Setting out into the forest, I was led by a guide with a tracking antenna. It took some time to locate the mandrills, but finally they appeared in a raucous group. Remarkable for their colourful faces, they also had particularly fine fur that seemed to shimmer as the light hit it. I stayed for half an hour, content to watch as these odd monkeys ate, played and relaxed around me.
But soon I had to return to the bike, and make my way onwards. Unfortunately, my uncooperative body took this opportunity to attempt to derail my plans further. A painful swelling had developed on the side of my face overnight and, thanks to the expedition doctor, I was soon informed that I had a form of cellulitis. Whilst I felt fine, this meant that I had to stay close to medical facilities. Therefore, I headed back towards the main road, rather than taking the narrow, jungle-lined tracks that skirted the Congolese border.
Passing through Moanda once again, I pressed on for the COMILOG-free town of Mounana. Confident that there would be somewhere to stay, I was soon sorely disappointed. It was New Year’s Day, which, I discovered, is a day of non-stop partying in Gabon. Everything was closed and people were too busy eating and drinking to be of much help. Fortunately, a friendly gendarme, named Felix, promised to find me a bed for the night.

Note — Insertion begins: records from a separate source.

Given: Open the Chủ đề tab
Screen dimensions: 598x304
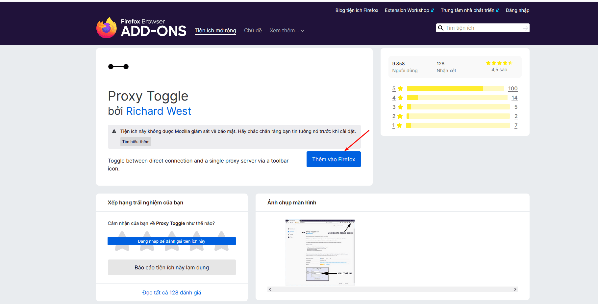Looking at the screenshot, I should point(253,30).
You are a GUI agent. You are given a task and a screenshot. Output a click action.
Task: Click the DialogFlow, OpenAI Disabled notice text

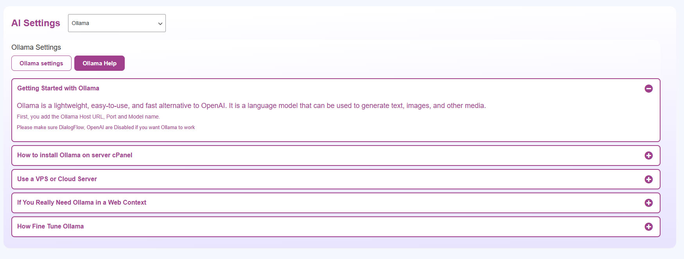pos(106,128)
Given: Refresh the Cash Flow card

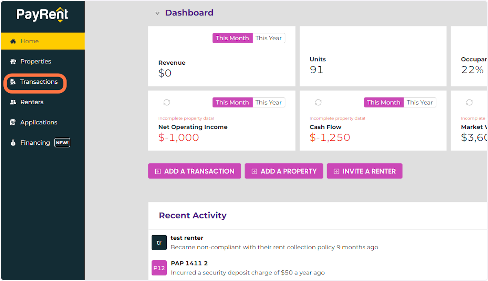Looking at the screenshot, I should 318,102.
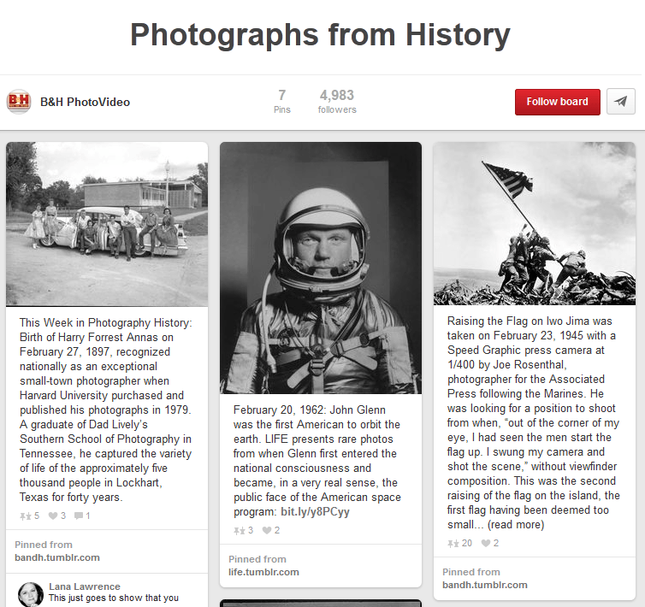Open life.tumblr.com pinned source
Screen dimensions: 645x607
pos(263,572)
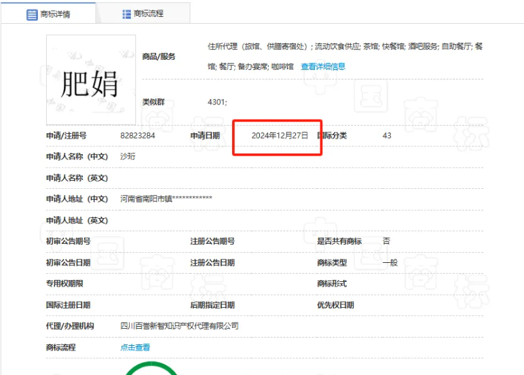Click the 商品/服务 field label
The height and width of the screenshot is (375, 524).
[158, 56]
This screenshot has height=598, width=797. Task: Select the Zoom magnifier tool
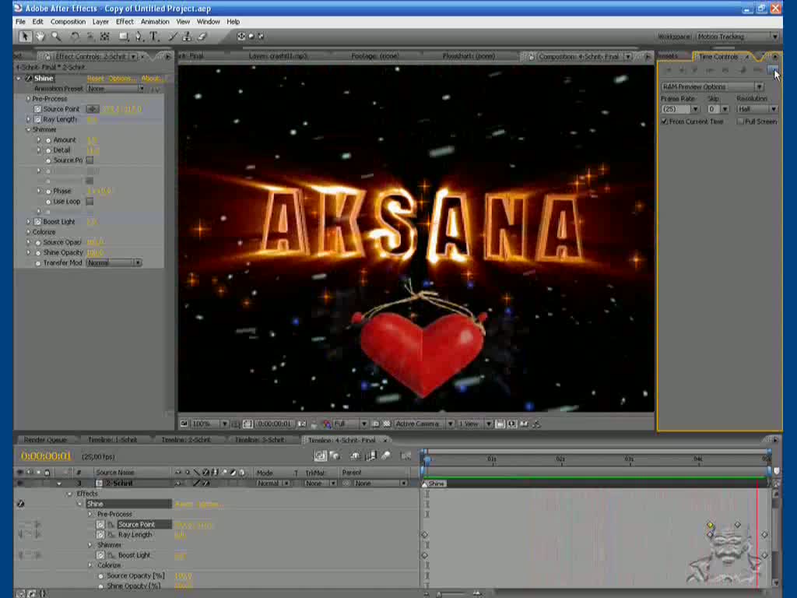click(x=56, y=37)
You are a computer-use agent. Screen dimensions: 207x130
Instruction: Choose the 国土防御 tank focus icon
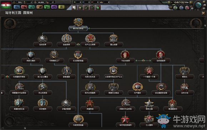tap(113, 38)
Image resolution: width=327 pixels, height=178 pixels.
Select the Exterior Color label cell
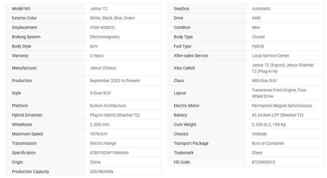pos(45,18)
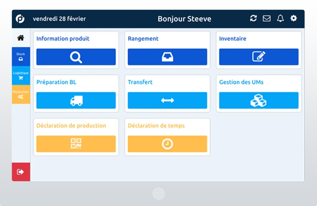
Task: Click the round tablet home button
Action: click(x=159, y=194)
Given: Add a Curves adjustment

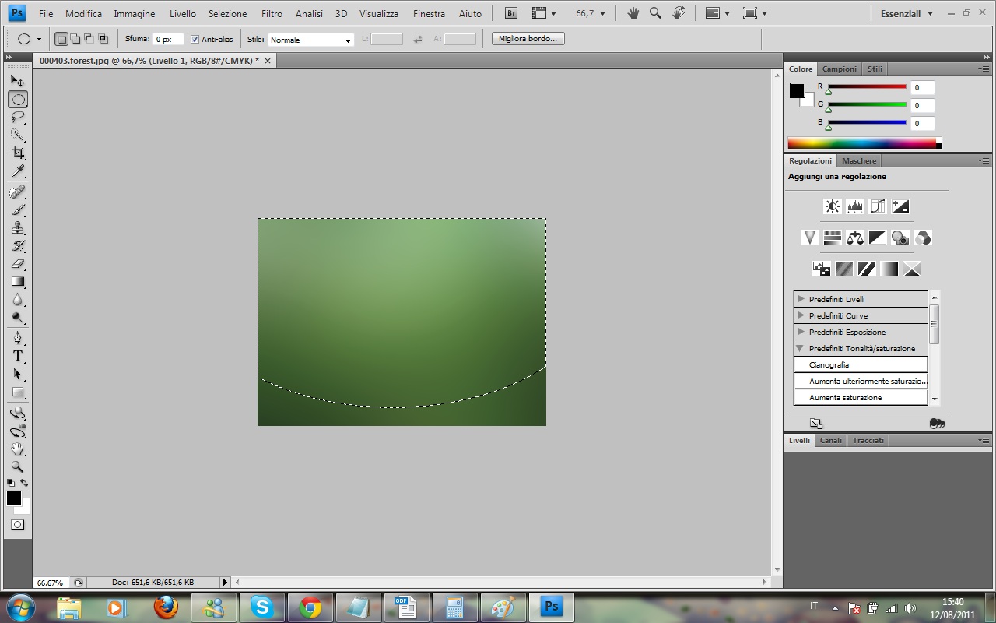Looking at the screenshot, I should point(876,206).
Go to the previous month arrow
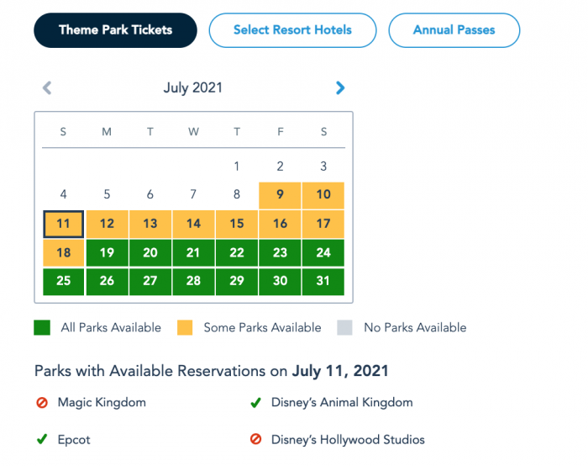This screenshot has width=588, height=466. click(47, 87)
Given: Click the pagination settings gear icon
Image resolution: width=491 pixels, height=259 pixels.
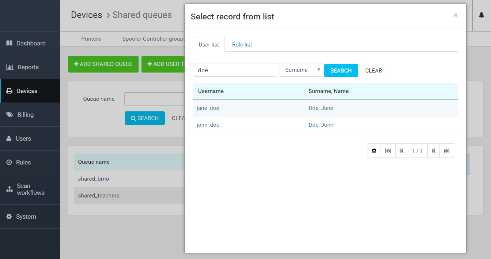Looking at the screenshot, I should (374, 151).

As is typical in these situations, there was a lot of sitting around with me unaware of what was going on, but hopeful that he would pull something out of the bag. And he did. But not before he had cracked open a beer (he was on duty), tried to set me up with a couple of passing teenage girls and showed me some rather racy photos of his girlfriend.

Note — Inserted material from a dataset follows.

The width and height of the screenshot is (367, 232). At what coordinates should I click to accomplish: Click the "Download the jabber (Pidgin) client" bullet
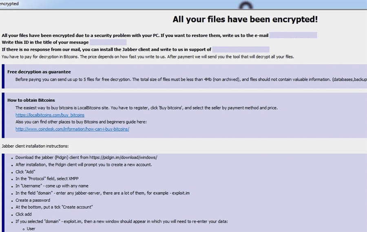[86, 157]
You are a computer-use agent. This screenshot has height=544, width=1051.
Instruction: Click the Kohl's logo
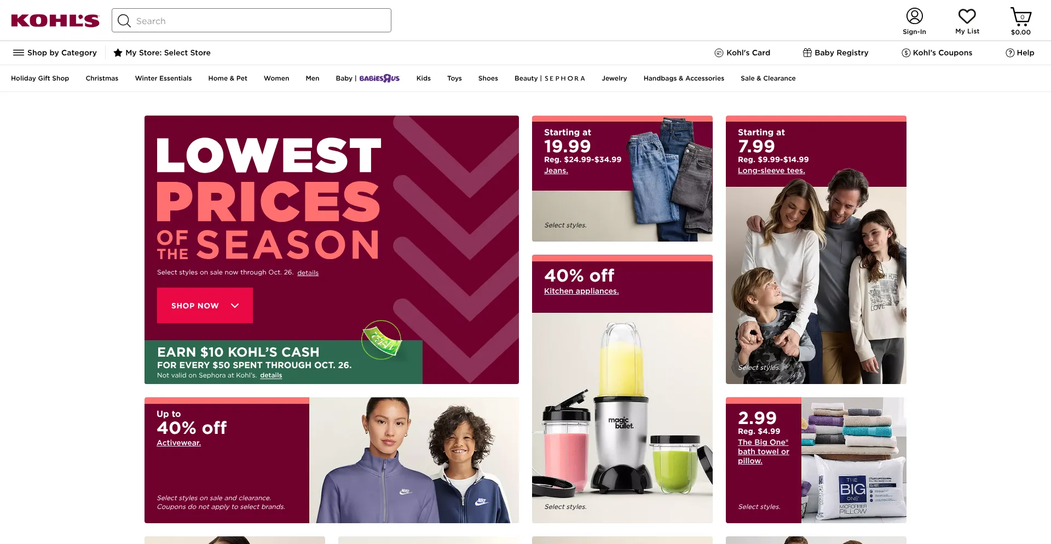point(55,21)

However, he was good to his word and I soon had a place to sleep in an odd rest house. Hoping I could finally get some rest, after an exhausting day, I was perplexed to find that elderly owner and her grandson were adamant that I was not allowed to go to sleep yet.

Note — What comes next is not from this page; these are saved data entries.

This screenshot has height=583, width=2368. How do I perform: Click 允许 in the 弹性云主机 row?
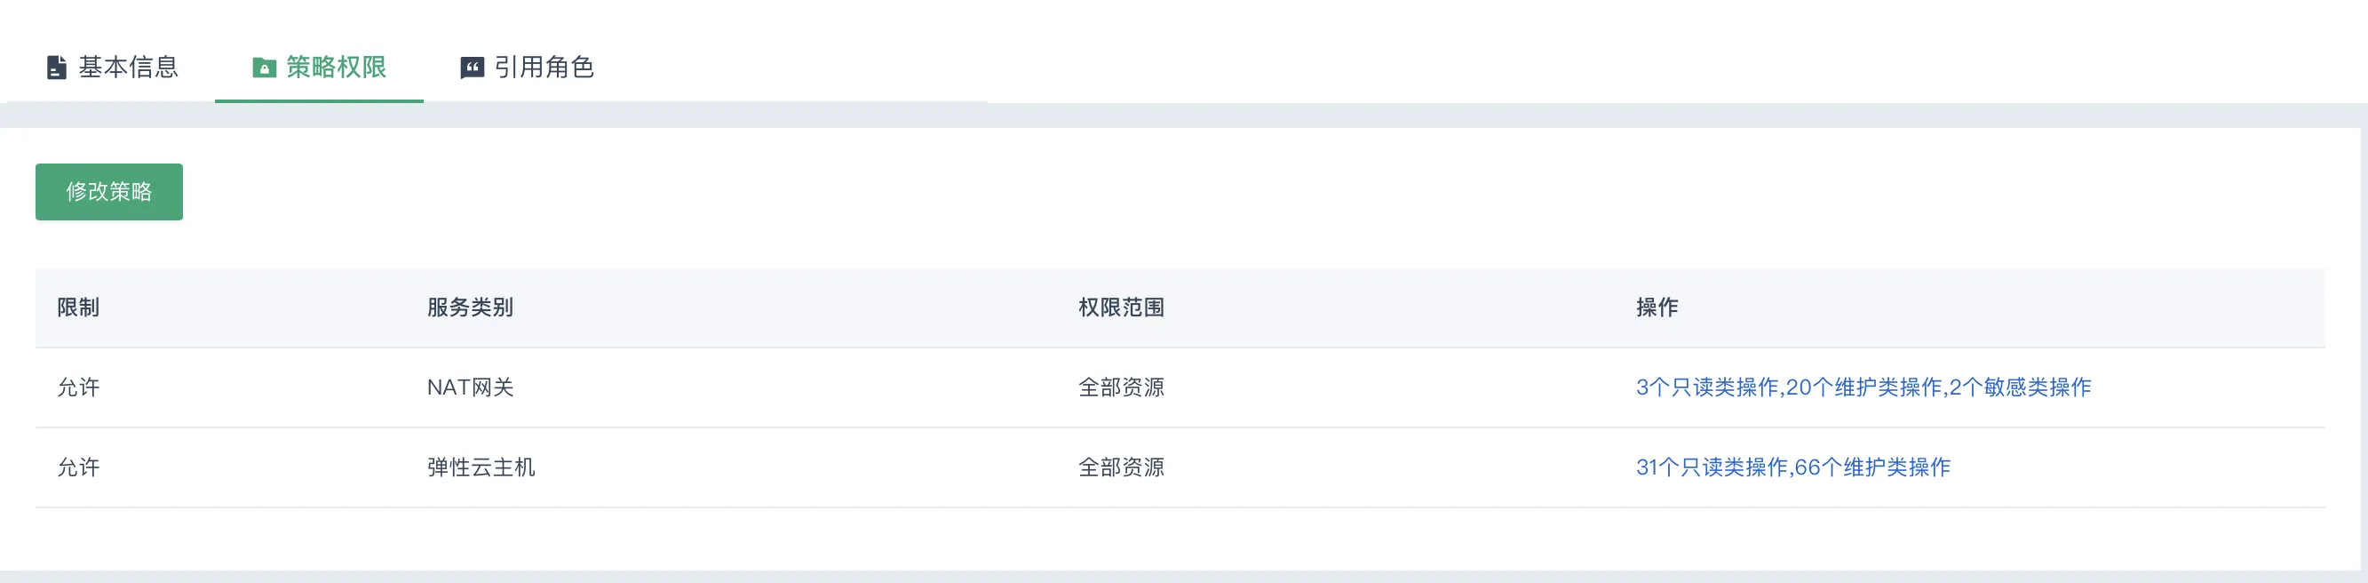click(x=78, y=467)
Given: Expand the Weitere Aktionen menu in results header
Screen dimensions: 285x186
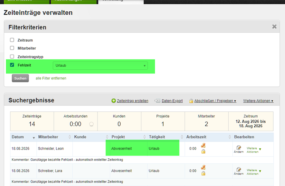Looking at the screenshot, I should pos(258,101).
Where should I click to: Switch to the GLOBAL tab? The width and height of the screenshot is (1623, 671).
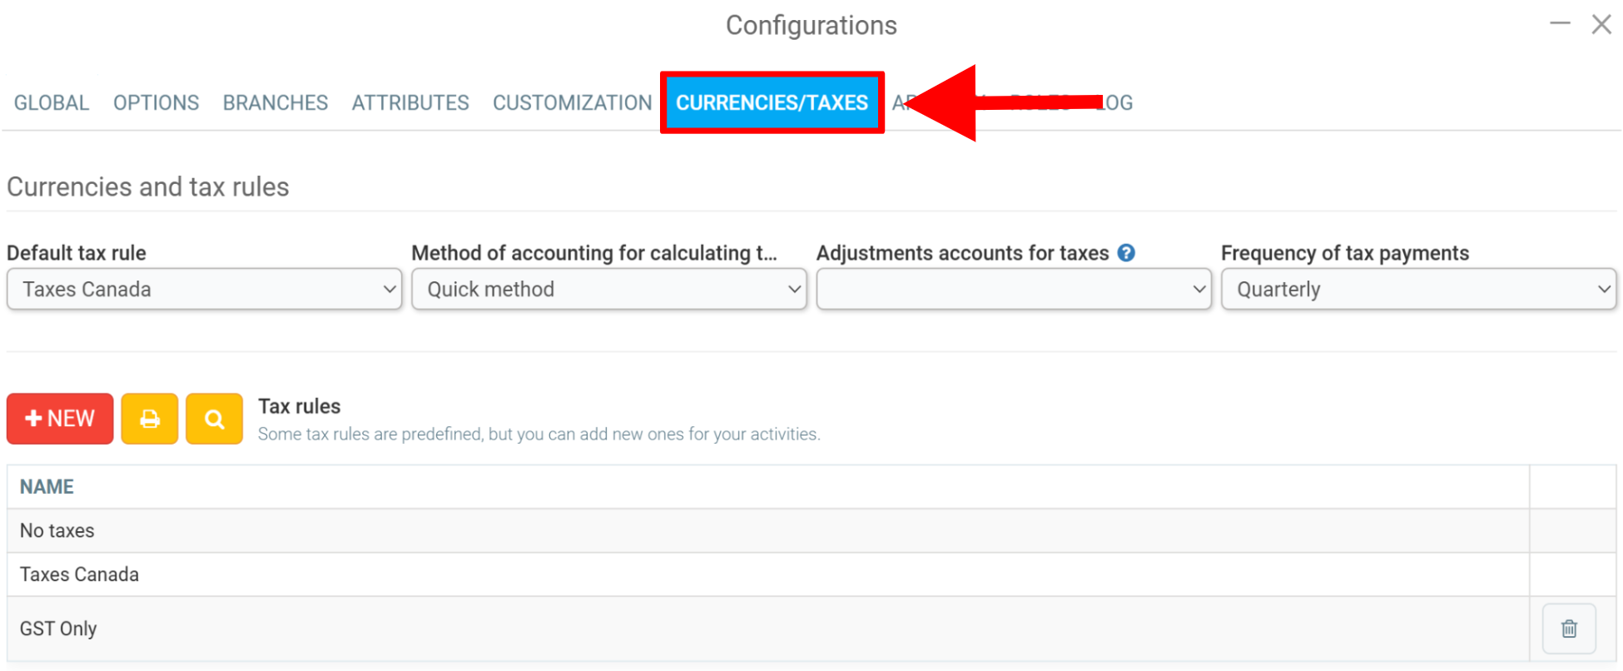pos(52,102)
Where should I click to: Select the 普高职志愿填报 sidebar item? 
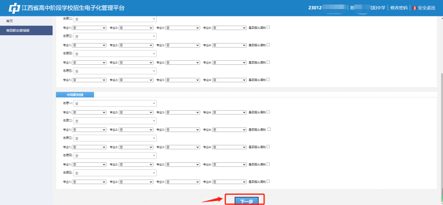tap(18, 30)
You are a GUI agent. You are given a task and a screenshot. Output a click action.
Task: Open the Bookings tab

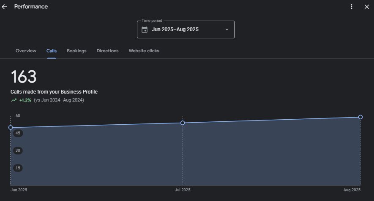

After running out of things to do and still rather baffled by what was happening, I insisted I must go to bed. Then, I finally discovered that they were attempting to hold the air-conditioning remote control ransom, but they had been completely unable to convey this to me. Of course, they were keen for me to cough up before I slept. Within minutes I had happily paid half the requested ransom and was thankfully able to escape their company. (In case anyone is keen on repeating this money-making enterprise, I advise that you check your target understands French sufficiently to comprehend your demands. Otherwise you will reach the same bizarre impasse that this slow-witted duo did.)
The next morning, I set out just after dawn, leaving Mounana and its eccentric inhabitants behind. Mist hung over the jungle as I began another day of tortuous ups and downs. Sweat poured off me as I tackled innumerable 10% inclines, only to hurtle down the other side each time. But I enjoyed this rollercoaster ride, as I wound my way through a succession of small villages, interspersed with forest that hummed with life.
I was just getting into the rhythm of cycling in this challenging country, but it was all soon to be over. As the Ogooue River again came into sight, I flew downwards towards the town of Lastourville. This was to be my final destination and where I would catch the train back to Libreville.
As I write this, I’m sitting on the train, contemplating a strange, exciting and exhausting couple of weeks. Gabon certainly isn’t made for cycling – in fact I have only seen three other bicycles – but it has still been a curious, enthralling and wild country to ride through.